- Born: Solon
- Education: Harvard University, Princeton University, Harvard Medical School
- Occupation: Geneticist ;
- Notable work: Polony sequencing ;
- Awards: ASHG Scientific Achievement Award (2012); National Institutes of Health Director's Pioneer Award (2013); Innovators Under 35 (2006); Richard Lounsbery Award (2019); Fellow of the American Association for the Advancement of Science (2018); Fellow of the National Academy of Inventors (2022); Fellow of the National Academy of Medicine (2025) ;
- Scientific career
- Fields: Genetics
- Workplaces: University of Washington School of Medicine ;
- Thesis: Multiplex genome sequencing and analysis (2005)
- Doctoral advisor: George Church
- Academic advisors: Lee M. Silver
- Website: krishna.gs.washington.edu

= Jay Shendure =

American geneticist

Jay Shendure is an American geneticist and professor of genome sciences at the University of Washington. He is known for his work on genomic technologies, including developing DNA-based diagnostic techniques, and one of the earliest successful demonstrations of second-generation DNA sequencing.

== Research ==
Shendure's research focuses on the applications of genomic technologies and techniques for molecular and developmental biology. In 2005, his doctoral research with George M. Church resulted one of the first successful proof-of-concepts of next-generation DNA sequencing. Shendure's research group at the University of Washington pioneered exome sequencing and its application to Mendelian disorders, a strategy that has been applied to identify hundreds of disease-causing genes. Other notable accomplishments of Shendure's laboratory include the first whole genome sequencing of a human fetus using samples obtained non-invasively from the parents, and the sequencing of the HeLa genome in agreement with Henrietta Lacks' family.

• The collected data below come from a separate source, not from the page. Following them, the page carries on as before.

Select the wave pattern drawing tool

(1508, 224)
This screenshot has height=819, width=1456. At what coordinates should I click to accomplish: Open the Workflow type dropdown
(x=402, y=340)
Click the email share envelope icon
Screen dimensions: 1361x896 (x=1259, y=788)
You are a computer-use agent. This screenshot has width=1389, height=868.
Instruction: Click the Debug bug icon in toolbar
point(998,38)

== Education and career ==
Shendure was born in Solon, Ohio and graduated from Solon High School in 1992. He attended Princeton University where he spent time working in the mouse genetics laboratory of his academic advisor, Lee M. Silver. He graduated summa cum laude in 1996 and studied in Pune, India, on a 1996-1997 Fulbright scholarship. He attended Harvard Medical School as part of the Medical Scientist Training Program, where he received his Ph.D. in 2005 and his M.D. in 2007.

He joined the faculty at the Department of Genome Sciences at the University of Washington in 2007. He was tenured as an associate professor in 2011 and named full professor in 2015. He became the scientific director of the Brotman-Baty Institute in 2017 and in 2023 became the scientific director of the newly-launched Seattle Hub for Synthetic Biology.

== Awards and honors ==
Shendure is a 2006 recipient of the TR35 Young Innovator Award from MIT Technology Review, the Curt Stern Award from the American Society of Human Genetics in 2012, the FederaPrijs from the Federation of Dutch Medical Scientific Societies in 2013, a National Institutes of Health Director's Pioneer Award in 2013, and a Howard Hughes Medical Investigator Award.